Timothy Palace

HCP Storage Adaptor for COSBench

Blog Post created by Timothy Palace Employee on Oct 18, 2018

Introduction

COSBench is an open source project originally developed by Intel to test the performance of cloud object stores (OBS) in a quick and scalable way. COSBench is currently the industry standard OBS benchmarking tool and potential Hitachi Content Platform (HCP) customers rely on COSBench results when choosing between object storage vendors. Unfortunately up until now, COSBench was not able to show true HCP performance capabilities. This was primarily a result of 2 factors. First, COSBench would only write to a single directory in the S3 bucket. This resulted in a bottleneck on HCP since HCP relies on a directory structure to properly distribute metadata workloads among its available resources. Second, COSBench had no built in mechanism to evenly distribute work across multiple nodes in a cluster. Consequently, if COSBench were used to test HCP without a load balancer, there would be an imbalance of work among nodes, potentially resulting in connection exhaustion on busy nodes while other nodes remained idle. The end result being that in a competitive situation, COSBench was putting HCP at a disadvantage, and not giving potential customers or an accurate representation of HCP performance capabilities.

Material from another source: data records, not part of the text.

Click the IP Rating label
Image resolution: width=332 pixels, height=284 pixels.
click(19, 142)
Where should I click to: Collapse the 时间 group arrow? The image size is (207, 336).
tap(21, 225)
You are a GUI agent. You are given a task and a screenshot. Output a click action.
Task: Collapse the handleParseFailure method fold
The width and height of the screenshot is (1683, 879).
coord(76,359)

Fortunately COSBench is designed to be extensible, allowing for plugins to be built, and to add support for different object storage products regardless of object protocol or authentication method. The Content Solutions Engineering team has delivered an engineering qualified COSBench storage adaptor for HCP. This adaptor leverages all of the strengths of COSBench while eliminating the specific deficiencies that resulted in misleading performance results for HCP. Requests will always be distributed evenly across all HCPnodes and objects evenly divided among 64,000 directories.

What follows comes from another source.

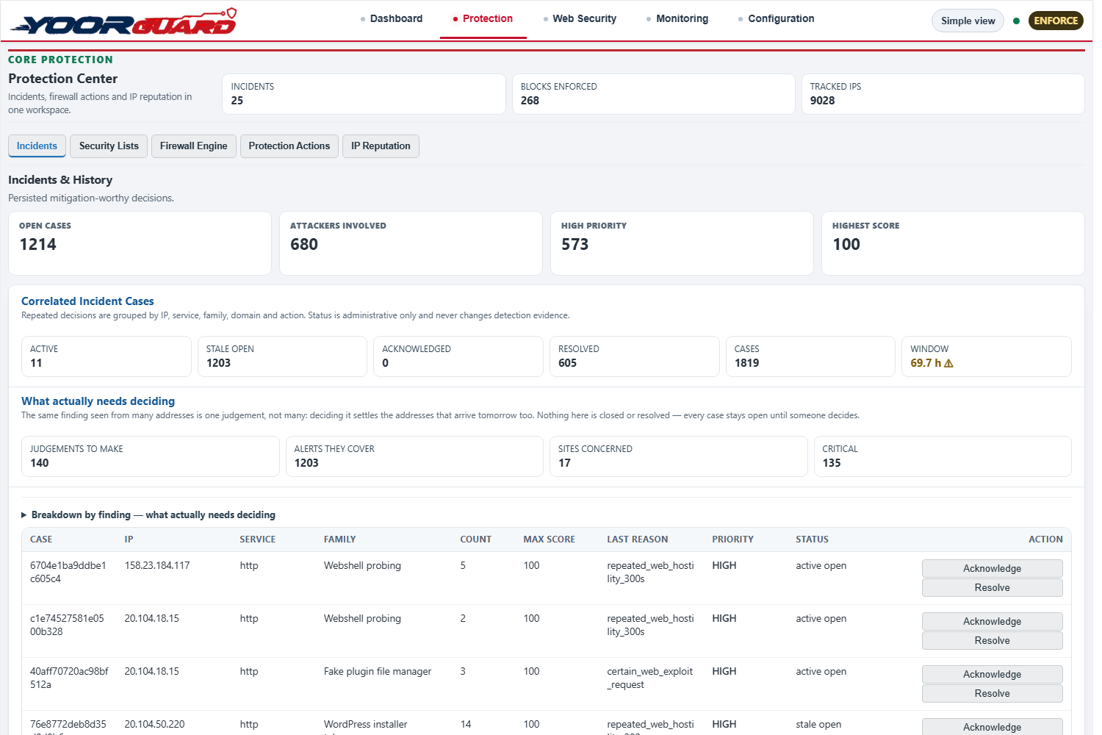Open the Protection Actions tab
The width and height of the screenshot is (1102, 735).
pos(289,146)
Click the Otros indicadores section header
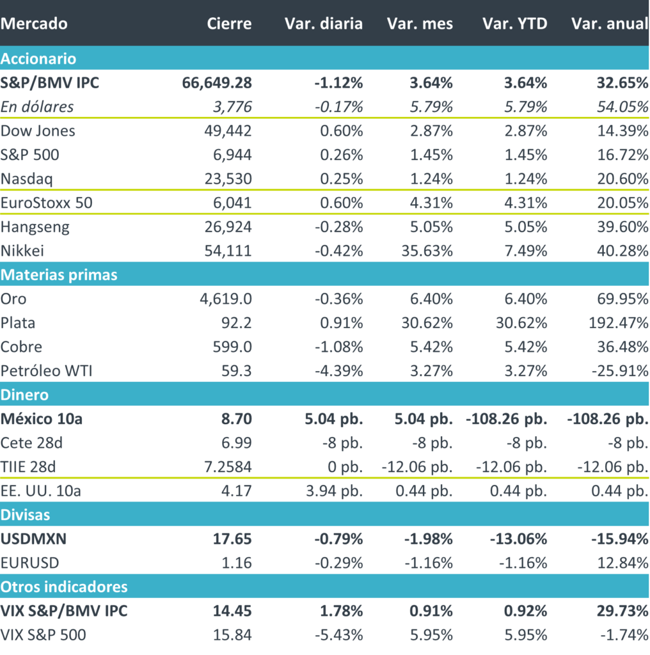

The COSBench adaptor for HCP also introduces a number of configurable options to better emulate customer workloads and tune performance. Our release introduces 4 options for authentication including HCP authentication, anonymous, AWS Signature Version 2, and AWS Signature Version 4. You may choose whether to use the default 64K directory distribution method, or to instead write to a single folder. And finally you may choose to disable "use_expect_continue", as an option that can result in significant improvements in small object performance.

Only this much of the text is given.